> **Excerpted text**:
-.-.-
A qt_action is used to commit SQL and verify the output results based on the .out TSV file.

  • String sql: the input SQL string
  • return void

You can find the following sample code in ${DORIS_HOME}/regression-test/suites/demo/qt_action.groovy:

suite("qt_action", "demo") {
/**
* qt_xxx sql equals to quickTest(xxx, sql) in which xxx is tag.
* The result will be compared to the relevant file: ${DORIS_HOME}/regression_test/data/qt_action.out.
*
* If you want to generate .out tsv file, you can run -genOut or -forceGenOut.
* e.g
* ${DORIS_HOME}/run-regression-test.sh --run qt_action -genOut
* ${DORIS_HOME}/run-regression-test.sh --run qt_action -forceGenOut
*/
qt_select "select 1, 'beijing' union all select 2, 'shanghai'"

qt_select2 "select 2"

// Order result by string dict then compare to .out file.
// order_qt_xxx sql equals to quickTest(xxx, sql, true).
order_qt_union_all """
select 2
union all
select 1
union all
select null
union all
select 15
union all
select 3
"""
}

test action​

A test_action is to test with more complicated verification rules, such as to verify the number of rows, execution time, and the existence of errors

Parameters:

  • String sql: the input SQL string
  • List<List<Object>> result: provide a list to check if the output is equal to that list
  • Iterator<Object> resultIterator: provide an iterator to check if the output is equal to that iterator
  • String resultFile: provide a file URI (a relative path of a local file or a http(s) path) to check if the output is equal to the http response stream. The format is similar to that of the .out file, but there is no header or comment.
  • String exception: check if the error thrown includes certain strings
  • long rowNum: check the number of rows
  • long time: check if the execution time is shorter than this value, which is measured in millisecond
  • Closure<List<List<Object>>, Throwable, Long, Long> check: self-defined callback validation function, in which you can input the query result, error thrown, and response time. When there is a callback validation function, other verification methods will fail.

You can find the following sample code in ${DORIS_HOME}/regression-test/suites/demo/test_action.groovy:

suite("test_action", "demo") {
test {
sql "abcdefg"
// check exception message contains
exception "errCode = 2, detailMessage = Syntax error"
}

test {
sql """
select *
from (
select 1 id
union all
select 2
) a
order by id"""

// multi check condition

// check return 2 rows
rowNum 2
// execute time must <= 5000 millisecond
time 5000
// check result, must be 2 rows and 1 column, the first row is 1, second is 2
result(
[[1], [2]]
)
}

test {
sql "a b c d e f g"

// other check will not work because already declared a check callback
exception "aaaaaaaaa"

// callback
check { result, exception, startTime, endTime ->
// assertXxx() will invoke junit5's Assertions.assertXxx() dynamically
assertTrue(exception != null)
}
}

test {
sql """
select 2
union all
select 1
union all
select null
union all
select 15
union all
select 3
"""
-.-.-
> **Dataset rows**:

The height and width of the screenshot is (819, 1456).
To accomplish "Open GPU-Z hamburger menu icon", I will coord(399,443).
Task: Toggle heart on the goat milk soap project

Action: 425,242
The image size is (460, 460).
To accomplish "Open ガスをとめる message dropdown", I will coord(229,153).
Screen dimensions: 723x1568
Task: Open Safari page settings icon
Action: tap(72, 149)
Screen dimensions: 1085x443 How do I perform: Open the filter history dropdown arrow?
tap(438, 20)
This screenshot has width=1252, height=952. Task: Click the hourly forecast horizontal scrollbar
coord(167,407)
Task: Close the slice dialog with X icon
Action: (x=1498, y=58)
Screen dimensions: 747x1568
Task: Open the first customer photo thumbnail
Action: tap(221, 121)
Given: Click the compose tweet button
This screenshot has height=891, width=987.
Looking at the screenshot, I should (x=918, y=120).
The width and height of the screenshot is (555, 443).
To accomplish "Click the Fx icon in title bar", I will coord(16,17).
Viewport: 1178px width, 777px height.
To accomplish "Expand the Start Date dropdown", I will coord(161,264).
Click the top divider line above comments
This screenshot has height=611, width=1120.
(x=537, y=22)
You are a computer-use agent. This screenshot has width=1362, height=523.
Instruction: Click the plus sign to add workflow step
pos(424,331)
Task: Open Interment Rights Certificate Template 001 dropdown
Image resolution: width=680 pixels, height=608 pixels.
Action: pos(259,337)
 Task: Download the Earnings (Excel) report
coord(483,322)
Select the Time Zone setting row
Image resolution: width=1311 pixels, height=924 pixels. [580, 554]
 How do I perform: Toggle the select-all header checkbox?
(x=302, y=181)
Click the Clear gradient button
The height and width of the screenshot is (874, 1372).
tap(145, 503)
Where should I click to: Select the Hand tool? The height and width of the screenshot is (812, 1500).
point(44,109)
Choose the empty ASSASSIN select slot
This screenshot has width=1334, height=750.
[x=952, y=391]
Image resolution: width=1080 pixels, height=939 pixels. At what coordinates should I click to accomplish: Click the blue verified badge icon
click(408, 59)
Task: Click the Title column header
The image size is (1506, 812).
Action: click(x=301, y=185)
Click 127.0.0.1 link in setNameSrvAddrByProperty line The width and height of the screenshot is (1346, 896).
-.-.-
> **Exercise requirements**:
Answer these questions using the Doris regression-test text:
1. What call is order_qt_xxx sql equal to?
2. In what unit is the time parameter of a test_action measured?
3. Which two options can be run to generate the .out TSV file?
The data are separate material and have no connection to the Doris regression-test text.

> **Correct result**:
1. quickTest(xxx, sql, true)
2. Milliseconds
3. -genOut and -forceGenOut